Erythroid differentiation intensifies RNA mis-splicing inSF3B1-mutant myelodysplastic syndromes with ring sideroblasts

Abstract Myelodysplastic syndromes with ring sideroblasts (MDS-RS) commonly originate from mutations in the splicing factor SF3B1 ( SF3B1 mt ). SF3B1 mt cause RNA mis-splicing, mechanistically established as the major driver of RS development. However, little is known about RS fate and biology after their initial formation in the human bone marrow. We here achieve isolation of viable RS from patient samples, enabling the first complete investigation of SF3B1 mt development from stem cell to RS. We show that RS skew MACS-isolated CD34 + data towards erythroid features not recapitulated in single-cell RNAseq. We demonstrate that RS divide, differentiate, enucleate and actively respond to mis-splicing/oxidative stress, decreasing wildtype stem cell fitness via GDF15 overproduction. We identify circulating RS as a uniform clinical feature associated with disease burden.

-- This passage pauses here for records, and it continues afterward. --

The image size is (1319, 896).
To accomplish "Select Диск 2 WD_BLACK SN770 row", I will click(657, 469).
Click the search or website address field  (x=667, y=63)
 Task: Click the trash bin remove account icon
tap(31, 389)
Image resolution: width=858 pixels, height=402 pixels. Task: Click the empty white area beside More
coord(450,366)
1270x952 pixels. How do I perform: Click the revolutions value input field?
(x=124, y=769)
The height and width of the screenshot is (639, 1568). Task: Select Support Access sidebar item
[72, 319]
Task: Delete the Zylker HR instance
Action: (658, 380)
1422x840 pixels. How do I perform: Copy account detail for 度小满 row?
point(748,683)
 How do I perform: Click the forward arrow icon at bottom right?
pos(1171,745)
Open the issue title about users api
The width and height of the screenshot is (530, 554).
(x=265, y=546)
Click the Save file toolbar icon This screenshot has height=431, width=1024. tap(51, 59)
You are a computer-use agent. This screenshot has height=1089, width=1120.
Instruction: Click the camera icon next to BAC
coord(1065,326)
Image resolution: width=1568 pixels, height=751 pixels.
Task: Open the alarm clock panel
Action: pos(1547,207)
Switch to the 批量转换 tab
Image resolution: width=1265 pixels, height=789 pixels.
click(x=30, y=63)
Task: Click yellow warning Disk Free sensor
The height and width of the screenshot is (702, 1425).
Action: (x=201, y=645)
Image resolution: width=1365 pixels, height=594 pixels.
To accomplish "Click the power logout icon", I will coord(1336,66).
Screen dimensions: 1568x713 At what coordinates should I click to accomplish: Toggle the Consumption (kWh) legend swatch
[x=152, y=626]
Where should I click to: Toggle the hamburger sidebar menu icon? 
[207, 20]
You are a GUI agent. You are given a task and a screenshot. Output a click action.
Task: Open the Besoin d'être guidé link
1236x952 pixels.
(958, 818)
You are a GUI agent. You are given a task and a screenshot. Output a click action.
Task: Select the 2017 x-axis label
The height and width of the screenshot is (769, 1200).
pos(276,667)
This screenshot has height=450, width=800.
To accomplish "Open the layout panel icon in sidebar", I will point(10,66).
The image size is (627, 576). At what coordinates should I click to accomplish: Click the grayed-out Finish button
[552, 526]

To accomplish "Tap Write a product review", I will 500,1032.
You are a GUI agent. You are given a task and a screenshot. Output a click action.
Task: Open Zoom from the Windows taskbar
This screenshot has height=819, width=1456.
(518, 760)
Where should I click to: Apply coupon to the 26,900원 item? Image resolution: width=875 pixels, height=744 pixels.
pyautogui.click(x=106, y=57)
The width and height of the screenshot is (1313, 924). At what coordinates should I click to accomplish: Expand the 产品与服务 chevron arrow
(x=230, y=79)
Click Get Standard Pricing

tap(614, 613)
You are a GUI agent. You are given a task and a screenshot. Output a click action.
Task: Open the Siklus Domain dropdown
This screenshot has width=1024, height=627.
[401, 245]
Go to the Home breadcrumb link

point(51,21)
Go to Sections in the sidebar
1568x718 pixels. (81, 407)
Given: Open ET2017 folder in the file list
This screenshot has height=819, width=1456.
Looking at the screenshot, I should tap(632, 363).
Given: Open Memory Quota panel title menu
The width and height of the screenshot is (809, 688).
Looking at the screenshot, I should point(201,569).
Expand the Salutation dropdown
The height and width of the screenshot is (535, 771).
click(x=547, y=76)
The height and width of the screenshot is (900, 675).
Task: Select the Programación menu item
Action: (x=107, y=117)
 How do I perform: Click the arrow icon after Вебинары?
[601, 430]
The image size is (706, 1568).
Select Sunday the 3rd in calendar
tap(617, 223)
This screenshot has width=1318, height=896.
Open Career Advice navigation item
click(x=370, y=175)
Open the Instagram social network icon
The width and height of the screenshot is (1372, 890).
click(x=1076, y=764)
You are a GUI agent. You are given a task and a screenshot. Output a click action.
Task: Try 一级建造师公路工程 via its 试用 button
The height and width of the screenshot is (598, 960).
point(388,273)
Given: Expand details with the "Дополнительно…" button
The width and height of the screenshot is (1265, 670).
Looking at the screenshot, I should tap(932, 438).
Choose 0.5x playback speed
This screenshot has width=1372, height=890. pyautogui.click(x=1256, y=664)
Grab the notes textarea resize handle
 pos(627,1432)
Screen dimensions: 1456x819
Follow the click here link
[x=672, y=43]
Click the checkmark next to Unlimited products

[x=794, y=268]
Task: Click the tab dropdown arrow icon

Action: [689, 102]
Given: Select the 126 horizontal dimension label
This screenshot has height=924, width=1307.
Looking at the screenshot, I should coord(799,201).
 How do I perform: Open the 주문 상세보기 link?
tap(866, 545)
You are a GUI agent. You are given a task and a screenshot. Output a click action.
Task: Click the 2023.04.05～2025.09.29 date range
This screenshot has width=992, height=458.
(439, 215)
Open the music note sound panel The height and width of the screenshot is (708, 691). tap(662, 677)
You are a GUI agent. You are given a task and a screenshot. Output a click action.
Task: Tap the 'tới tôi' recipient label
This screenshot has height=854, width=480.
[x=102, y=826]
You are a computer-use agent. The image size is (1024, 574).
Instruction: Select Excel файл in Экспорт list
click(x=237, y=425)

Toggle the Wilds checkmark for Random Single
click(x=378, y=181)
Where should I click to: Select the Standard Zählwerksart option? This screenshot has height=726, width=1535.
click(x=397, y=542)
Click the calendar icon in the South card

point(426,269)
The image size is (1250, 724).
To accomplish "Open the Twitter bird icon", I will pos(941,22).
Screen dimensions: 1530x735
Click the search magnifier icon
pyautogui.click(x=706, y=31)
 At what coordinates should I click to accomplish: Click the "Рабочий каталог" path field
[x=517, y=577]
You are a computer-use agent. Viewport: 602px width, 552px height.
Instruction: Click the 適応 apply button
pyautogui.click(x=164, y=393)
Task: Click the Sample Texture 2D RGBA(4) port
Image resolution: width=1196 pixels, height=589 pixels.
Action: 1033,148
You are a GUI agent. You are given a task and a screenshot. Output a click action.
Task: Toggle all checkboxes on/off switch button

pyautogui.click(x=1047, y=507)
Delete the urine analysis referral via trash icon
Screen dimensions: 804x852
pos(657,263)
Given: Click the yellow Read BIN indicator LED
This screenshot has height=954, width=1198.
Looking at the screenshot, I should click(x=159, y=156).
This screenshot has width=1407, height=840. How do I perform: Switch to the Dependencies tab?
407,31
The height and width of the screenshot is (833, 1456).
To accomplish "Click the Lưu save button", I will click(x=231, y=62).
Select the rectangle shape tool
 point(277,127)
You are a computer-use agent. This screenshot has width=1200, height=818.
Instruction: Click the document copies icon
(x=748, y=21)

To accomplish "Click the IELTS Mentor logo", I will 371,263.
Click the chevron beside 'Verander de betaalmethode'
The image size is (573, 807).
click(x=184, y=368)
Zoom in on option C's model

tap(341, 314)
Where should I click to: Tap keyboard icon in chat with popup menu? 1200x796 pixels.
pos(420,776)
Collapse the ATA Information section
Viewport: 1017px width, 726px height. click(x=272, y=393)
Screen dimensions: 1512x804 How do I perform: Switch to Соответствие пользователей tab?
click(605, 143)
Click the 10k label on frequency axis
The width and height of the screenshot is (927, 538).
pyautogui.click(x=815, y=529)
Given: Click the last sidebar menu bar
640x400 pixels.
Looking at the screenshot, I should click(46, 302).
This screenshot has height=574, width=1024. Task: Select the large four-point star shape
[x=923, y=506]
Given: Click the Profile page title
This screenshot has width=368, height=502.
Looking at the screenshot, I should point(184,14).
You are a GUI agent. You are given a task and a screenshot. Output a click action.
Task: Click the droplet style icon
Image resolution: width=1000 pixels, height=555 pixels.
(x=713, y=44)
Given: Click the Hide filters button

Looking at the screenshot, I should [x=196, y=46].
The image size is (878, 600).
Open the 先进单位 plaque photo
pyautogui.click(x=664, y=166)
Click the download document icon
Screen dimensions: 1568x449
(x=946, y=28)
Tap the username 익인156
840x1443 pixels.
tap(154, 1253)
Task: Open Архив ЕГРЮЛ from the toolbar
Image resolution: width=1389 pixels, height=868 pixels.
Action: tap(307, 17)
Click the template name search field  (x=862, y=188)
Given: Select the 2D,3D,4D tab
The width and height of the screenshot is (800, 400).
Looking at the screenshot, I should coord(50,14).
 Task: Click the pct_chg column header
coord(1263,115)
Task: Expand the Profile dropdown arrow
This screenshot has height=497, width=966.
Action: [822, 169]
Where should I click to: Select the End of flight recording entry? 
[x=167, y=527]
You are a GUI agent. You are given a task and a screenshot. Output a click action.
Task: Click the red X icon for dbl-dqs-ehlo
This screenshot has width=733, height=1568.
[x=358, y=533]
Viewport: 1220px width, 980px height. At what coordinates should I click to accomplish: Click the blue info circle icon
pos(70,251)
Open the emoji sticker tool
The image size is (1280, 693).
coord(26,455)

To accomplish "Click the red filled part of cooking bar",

Finally, we establish that SF3B1 mt mis-splicing intensifies during erythroid differentiation and demonstrate through combined transcriptomics/proteomics an uncoupling of RNA/protein biology in RS encompassing severe and dysfunctional mis-splicing of proapoptotic genes. Statement of significance We here combine a novel method for RS isolation with state-of-the-art multiomics to perform the first complete investigation of SF3B1 mt MDS-RS hematopoiesis from stem cell to RS. We identify the survival mechanisms underlying SF3B1 mt erythropoiesis and establish an active role for erythroid differentiation and RS themselves in SF3B1 mt MDS-RS pathogenesis.